具体的には、手や指の細かい形と、複数人が重なって写った写真です。前者は全身の関節を追う仕組みが指まで解像しないため、後者はどの体パーツが誰のものか切り分けられないためで、クリスタのポーズスキャナーでも Pose Mirror でも結果は変わりません。ここで粘るのは時間の無駄なので、手指は自分の手を撮る、複数人はひとりずつ分けて撮る、と入力側を変えるほうが確実です。
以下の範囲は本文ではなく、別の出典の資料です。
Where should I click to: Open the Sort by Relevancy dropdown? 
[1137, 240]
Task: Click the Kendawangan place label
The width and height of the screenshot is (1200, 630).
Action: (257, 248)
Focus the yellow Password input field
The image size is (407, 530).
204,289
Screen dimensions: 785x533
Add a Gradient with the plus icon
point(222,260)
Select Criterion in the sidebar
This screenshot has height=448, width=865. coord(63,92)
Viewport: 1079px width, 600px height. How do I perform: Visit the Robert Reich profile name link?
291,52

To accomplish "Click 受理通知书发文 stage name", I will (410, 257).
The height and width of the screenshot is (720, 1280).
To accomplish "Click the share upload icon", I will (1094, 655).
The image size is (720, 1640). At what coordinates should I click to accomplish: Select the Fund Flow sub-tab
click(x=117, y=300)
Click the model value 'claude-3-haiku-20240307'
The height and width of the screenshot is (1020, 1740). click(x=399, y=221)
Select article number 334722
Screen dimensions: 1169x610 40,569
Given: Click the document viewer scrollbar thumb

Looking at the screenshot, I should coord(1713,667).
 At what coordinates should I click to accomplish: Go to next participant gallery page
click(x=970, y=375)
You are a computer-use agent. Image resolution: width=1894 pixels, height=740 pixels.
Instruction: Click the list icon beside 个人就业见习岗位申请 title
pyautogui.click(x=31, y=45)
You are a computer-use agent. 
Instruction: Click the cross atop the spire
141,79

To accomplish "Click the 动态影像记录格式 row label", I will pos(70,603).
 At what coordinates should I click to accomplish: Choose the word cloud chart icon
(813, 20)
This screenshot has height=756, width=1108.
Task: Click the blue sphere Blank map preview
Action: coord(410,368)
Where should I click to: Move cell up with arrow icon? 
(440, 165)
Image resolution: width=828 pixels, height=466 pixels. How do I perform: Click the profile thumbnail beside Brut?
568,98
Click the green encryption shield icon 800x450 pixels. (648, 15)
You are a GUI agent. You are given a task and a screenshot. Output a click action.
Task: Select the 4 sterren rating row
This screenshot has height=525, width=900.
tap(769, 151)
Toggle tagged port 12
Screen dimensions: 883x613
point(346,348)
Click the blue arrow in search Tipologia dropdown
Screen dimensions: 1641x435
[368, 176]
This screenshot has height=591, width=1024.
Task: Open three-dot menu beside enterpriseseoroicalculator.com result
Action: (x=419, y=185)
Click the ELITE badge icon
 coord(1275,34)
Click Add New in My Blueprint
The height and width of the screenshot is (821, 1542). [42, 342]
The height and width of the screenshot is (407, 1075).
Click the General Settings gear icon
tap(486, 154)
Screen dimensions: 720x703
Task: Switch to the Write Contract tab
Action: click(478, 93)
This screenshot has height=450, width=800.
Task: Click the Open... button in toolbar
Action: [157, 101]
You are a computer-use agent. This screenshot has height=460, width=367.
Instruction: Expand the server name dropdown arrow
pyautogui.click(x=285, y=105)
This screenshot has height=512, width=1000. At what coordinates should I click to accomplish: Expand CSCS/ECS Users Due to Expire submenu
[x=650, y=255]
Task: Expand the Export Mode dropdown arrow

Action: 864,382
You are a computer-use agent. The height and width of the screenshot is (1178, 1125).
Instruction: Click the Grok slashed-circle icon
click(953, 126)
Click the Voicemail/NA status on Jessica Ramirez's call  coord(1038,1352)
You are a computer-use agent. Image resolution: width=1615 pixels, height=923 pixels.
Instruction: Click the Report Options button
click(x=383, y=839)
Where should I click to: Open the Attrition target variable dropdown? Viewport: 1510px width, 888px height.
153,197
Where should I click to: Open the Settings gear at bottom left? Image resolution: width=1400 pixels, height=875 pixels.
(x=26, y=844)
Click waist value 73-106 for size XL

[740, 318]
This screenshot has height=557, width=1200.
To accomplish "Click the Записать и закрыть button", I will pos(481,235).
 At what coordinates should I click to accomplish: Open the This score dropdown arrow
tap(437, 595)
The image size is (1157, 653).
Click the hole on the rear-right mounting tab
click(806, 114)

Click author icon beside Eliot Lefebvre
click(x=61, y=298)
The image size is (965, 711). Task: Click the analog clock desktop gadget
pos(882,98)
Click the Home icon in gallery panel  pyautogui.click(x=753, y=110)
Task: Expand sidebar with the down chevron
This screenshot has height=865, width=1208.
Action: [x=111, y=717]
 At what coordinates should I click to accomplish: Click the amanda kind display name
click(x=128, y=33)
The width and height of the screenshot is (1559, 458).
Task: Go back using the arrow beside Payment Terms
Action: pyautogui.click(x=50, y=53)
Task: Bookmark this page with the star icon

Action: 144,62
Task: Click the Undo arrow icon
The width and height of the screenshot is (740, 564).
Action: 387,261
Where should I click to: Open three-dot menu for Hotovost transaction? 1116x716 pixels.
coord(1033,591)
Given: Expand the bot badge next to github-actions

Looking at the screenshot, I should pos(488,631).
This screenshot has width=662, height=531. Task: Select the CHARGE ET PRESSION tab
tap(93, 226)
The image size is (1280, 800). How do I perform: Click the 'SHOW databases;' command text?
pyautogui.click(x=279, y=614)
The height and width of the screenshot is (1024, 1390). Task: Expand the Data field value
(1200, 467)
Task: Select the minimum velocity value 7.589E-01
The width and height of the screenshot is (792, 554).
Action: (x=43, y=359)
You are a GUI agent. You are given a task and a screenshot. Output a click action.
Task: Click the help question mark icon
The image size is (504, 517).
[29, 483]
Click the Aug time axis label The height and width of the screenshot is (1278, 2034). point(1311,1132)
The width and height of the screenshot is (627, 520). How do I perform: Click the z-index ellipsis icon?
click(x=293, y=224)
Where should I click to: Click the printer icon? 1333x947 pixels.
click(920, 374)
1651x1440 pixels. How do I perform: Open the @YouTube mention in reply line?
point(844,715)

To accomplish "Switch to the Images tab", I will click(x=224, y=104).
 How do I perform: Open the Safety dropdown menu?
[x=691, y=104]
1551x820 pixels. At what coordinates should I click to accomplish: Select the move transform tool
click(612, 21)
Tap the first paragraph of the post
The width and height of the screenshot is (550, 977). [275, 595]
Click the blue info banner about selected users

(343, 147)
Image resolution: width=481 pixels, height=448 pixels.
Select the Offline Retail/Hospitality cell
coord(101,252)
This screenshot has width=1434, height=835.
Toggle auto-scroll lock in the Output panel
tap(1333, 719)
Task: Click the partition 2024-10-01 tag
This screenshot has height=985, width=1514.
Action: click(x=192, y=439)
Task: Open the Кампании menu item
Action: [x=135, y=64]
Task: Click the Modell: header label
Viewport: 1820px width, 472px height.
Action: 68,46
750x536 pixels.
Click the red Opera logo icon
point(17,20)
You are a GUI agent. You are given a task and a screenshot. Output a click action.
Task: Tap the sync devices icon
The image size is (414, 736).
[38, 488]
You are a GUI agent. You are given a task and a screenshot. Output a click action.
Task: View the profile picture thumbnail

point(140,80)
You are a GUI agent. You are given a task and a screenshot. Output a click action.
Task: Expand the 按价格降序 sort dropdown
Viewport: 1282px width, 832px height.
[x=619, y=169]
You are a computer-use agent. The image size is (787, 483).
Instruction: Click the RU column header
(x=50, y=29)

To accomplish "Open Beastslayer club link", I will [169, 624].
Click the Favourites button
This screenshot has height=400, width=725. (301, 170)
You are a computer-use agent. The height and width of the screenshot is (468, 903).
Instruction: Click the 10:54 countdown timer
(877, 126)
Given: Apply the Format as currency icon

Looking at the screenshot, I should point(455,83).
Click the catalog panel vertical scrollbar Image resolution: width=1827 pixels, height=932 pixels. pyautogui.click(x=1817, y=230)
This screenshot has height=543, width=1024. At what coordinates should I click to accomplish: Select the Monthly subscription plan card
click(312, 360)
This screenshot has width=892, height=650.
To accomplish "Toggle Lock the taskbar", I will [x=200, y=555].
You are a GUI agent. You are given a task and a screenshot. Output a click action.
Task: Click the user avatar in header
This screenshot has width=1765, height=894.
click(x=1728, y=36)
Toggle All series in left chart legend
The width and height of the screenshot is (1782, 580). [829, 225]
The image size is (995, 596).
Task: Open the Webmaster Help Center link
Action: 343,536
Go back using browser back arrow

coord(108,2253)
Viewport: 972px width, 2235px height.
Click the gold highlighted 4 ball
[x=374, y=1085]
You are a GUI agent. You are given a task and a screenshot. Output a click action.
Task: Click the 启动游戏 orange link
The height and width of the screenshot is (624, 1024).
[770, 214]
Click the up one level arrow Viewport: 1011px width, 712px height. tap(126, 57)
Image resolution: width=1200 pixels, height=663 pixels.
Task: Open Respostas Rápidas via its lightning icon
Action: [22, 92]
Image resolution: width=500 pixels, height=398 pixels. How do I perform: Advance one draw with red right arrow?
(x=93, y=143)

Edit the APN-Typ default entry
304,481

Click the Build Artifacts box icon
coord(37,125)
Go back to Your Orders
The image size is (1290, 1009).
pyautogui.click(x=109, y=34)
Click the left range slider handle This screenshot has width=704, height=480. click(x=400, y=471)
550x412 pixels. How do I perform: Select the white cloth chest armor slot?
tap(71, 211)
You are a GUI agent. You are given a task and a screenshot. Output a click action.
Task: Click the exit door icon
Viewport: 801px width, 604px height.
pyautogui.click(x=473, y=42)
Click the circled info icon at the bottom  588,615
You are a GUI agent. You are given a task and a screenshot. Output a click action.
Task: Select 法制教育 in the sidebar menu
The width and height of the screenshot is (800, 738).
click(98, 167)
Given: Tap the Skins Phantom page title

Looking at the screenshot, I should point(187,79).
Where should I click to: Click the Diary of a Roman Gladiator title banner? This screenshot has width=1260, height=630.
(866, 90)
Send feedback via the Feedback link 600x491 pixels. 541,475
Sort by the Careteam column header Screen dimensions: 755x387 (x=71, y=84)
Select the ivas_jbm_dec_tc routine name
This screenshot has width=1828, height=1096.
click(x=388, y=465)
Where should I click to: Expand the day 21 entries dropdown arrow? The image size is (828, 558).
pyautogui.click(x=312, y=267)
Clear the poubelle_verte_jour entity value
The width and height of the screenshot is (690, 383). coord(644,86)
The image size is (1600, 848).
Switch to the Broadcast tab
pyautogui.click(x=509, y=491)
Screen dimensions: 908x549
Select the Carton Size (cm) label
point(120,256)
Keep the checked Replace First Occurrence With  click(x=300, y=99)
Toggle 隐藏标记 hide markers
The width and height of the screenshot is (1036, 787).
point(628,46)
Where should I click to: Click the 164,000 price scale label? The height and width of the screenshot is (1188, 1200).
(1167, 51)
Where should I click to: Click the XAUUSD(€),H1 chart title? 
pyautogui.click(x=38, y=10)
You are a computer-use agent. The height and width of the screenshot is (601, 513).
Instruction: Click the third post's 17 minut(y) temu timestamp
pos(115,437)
そのため「どちらが上」ではなく、得意領域で使い分けるのが現実的です。
| 場面 | クリスタ ポーズスキャナー | Pose Mirror |
|---|---|---|
| そのままクリスタ内で完結させたい | ◎ | △(別アプリ) |
| 横向き・大きく傾いたポーズ | △ | ◎ |
| 別アングルから確認したい | ○ | ◎ |
| 費用をかけたくない | ×(クリスタ購入必須) | ◎(無料) |
| 手・指の細かいポーズ | × | × |
| 複数人が重なった写真 | × | × |
取り直す前に、写真のほうを疑う
エンジンを変える前に確認しておくと無駄が減る点があります。クリスタで崩れた写真は、そもそも入力として厳しいことが少なくないためです。
- クリスタが崩したのが「横向き・大きな傾き」の写真なら、取り直しは効きやすい(エンジンの得意領域が違うため)
- 崩れた原因が「人物が小さい」「暗い」「背景と同化している」なら、どちらのエンジンでも同じように崩れる。写真を変えたほうが早い
- 服のシルエットが体のラインを完全に隠している(ロングコート、袴など)場合も、推定側からは関節が見えていない
つまり、取り直しが効くのは「エンジン依存の崩れ」だけです。ここを切り分けてから動くと、無駄な往復がなくなります。
クリスタのポーズスキャナーで済ませたほうがいい場合
念のため書いておくと、乗り換えを勧めたい記事ではありません。次のケースはクリスタ側で完結させたほうが確実に速いです。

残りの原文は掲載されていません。